*What to produce:*
Whichever lines of the material contain "agent", copy each of them.

==== Records ====

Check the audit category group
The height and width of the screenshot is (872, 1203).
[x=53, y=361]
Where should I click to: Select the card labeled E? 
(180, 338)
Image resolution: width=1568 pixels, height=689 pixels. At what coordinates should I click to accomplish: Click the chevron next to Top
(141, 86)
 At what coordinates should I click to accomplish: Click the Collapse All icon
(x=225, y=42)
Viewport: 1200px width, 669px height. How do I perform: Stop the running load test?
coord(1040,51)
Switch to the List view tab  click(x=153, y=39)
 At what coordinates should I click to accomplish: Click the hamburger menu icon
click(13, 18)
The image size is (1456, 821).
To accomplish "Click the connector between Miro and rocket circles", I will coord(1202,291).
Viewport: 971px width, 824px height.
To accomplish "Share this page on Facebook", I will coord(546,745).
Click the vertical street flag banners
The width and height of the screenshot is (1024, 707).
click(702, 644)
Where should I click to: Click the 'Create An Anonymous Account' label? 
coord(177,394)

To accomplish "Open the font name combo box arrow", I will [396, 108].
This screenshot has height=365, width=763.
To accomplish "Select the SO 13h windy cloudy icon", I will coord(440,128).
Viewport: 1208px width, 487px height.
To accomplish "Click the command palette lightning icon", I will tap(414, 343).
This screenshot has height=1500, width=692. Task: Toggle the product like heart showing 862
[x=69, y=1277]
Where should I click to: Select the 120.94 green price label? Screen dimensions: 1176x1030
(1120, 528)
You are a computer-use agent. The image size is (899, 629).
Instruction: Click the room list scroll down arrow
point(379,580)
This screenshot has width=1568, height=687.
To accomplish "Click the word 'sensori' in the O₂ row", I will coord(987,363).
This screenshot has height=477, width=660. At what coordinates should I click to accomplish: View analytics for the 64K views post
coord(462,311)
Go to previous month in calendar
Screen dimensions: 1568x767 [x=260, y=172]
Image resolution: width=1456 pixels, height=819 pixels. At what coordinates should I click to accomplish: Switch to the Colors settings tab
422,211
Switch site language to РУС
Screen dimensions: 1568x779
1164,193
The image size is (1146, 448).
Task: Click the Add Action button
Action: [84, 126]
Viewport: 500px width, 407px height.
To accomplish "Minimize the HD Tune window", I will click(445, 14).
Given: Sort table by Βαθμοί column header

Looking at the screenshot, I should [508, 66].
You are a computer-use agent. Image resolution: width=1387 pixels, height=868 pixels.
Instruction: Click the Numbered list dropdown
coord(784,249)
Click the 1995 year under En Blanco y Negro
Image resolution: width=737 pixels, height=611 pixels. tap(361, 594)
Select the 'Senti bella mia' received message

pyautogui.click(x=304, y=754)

====

*Solution to this problem:*
You are a computer-use agent. The image size is (899, 629).
You are a computer-use agent. Image resolution: width=1387 pixels, height=868 pixels.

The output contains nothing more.